Etzimek was quiet again. After a while, he nodded to Sathryn, watching the boy as he made his way to her side. Sathryn shut her eyes, but the boy laughed.
“You aren’t asleep,” the boy murmured. Sathryn opened her eyes again to find the boy staring down at her. In the brighter light of wherever she lay, the harsh blue of the boy’s eyes fla
shed at Sathryn. They smiled down at her as well—as mysterious as they were kind.
“Where am I?” asked Sathryn. Outside, people were talking and shouting.
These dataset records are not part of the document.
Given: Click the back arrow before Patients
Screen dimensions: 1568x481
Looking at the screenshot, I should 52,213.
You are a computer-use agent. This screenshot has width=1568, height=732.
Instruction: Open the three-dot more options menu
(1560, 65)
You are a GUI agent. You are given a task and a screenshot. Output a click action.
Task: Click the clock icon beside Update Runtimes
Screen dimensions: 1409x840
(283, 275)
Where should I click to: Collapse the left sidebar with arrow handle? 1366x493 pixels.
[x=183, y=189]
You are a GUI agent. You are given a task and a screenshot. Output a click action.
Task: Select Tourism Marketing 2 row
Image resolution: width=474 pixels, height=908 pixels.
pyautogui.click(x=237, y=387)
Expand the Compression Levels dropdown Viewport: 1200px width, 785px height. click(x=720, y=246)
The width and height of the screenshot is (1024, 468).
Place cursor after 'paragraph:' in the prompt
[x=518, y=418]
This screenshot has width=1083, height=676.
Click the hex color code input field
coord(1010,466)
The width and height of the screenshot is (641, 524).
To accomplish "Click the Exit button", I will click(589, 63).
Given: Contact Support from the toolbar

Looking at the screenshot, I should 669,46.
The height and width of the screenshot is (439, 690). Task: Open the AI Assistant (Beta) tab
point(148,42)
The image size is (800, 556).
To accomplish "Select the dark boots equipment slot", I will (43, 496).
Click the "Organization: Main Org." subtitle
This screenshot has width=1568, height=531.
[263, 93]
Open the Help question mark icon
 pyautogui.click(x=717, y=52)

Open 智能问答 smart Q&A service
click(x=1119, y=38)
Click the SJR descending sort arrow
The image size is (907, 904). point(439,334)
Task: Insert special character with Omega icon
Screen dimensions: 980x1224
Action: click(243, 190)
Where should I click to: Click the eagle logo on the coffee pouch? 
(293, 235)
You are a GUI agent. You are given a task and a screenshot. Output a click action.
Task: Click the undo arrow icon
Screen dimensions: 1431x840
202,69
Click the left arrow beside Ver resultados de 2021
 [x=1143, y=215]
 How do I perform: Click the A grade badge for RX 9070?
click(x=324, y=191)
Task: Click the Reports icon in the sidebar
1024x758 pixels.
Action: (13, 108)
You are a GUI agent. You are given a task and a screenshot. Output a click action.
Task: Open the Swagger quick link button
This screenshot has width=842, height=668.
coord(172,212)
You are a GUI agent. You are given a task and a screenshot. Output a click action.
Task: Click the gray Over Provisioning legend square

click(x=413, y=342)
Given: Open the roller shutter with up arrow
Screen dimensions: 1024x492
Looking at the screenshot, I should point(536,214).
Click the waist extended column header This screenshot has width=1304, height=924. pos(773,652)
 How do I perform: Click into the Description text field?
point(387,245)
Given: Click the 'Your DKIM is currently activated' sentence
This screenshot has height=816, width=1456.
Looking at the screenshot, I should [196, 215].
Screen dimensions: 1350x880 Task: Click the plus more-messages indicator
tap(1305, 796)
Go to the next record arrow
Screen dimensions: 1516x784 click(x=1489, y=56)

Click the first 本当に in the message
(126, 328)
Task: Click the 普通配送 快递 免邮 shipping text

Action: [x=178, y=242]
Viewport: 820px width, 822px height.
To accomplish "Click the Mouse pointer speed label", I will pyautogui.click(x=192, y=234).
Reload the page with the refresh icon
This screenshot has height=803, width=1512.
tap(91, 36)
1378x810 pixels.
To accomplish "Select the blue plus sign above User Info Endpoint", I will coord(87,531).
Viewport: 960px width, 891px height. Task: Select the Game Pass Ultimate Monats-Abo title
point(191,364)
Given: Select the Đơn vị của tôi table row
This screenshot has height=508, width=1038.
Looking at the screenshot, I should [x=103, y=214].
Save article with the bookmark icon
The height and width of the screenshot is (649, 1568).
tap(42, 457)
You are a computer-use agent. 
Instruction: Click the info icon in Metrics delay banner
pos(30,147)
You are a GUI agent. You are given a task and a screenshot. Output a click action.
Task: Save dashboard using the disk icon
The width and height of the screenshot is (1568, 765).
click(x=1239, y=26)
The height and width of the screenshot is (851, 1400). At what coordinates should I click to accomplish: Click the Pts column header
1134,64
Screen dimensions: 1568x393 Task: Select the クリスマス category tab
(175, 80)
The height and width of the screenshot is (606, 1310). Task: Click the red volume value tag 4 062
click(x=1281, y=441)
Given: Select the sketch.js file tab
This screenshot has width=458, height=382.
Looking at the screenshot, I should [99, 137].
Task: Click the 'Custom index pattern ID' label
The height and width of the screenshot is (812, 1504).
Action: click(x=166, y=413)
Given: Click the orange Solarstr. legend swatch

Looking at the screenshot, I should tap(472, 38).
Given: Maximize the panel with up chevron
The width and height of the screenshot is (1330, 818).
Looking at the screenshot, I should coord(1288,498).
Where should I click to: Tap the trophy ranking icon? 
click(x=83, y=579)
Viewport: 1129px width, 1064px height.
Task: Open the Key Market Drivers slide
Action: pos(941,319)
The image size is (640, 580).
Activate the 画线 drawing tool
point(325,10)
“A tent,” the boy said. “It belongs to a friend. When you collapsed, he let us in. I have an antidote.” He held up the vial. “It’ll wash out the venom, and it’s painless.”
Sathryn made a face. Sleep had made her less dizzy, but the longer she stayed awake, the more she noticed the feeling of distortion rising back to the surface. She nodded at the boy, and in response, he brought the vial to her lips and tilted it back down her throat. It was warm and sour and tasted like how stagnant water smelled, but within a few minutes, the world around Sathryn sharpened.
“Better?” the boy asked. Behind him, Etzimek stood alone with his hands shoved deep in his pockets. There was no sign of her mother.
“Better.” She sat up. “I don’t even know your name . . . The man that attacked me called you Ajasek.”
He nodded. “Julian Ajasek.”
Sathryn didn’t recognize the name. “Sathryn Bassira.”
The boy nodded. “Pleased to meet you.”
“Who was that man?” she asked him.
“He’s part of a terrorist group here called the Red Arrows.” Julian wrapped the antidote in a cloth before stuffing it into a small, leather bag slung over his shoulder. “Nothing but a few poor Spades and imps trying to scare money from people.”
Sathryn thought of the imp from earlier.
“He said he could smell my flesh.” She grimaced.
He smiled. “Because you’re an easy target. You look like you’re new here.”
A sharp screech echoed through the small tent and she, Etzimek, and Julian quieted.
It was coming from above them outside the tent. Julian exited, leaving Etzimek to help Sathryn from the blankets she was lying on. Outside, peering into the gray above, she spotted the dark-green body of a messenger Chlork dragon—a tiny creature with a long, narrow head covered in round scales, and a slender body that tapered into a wiry tail armed in knifelike barbs. Clenched between its teeth was a small, black box. As the dragon flew overhead, those standing in stationary masses followed it, including Julian. Sathryn caught the back of Etzimek’s coat as they were pulled forward by the roaring tide of people.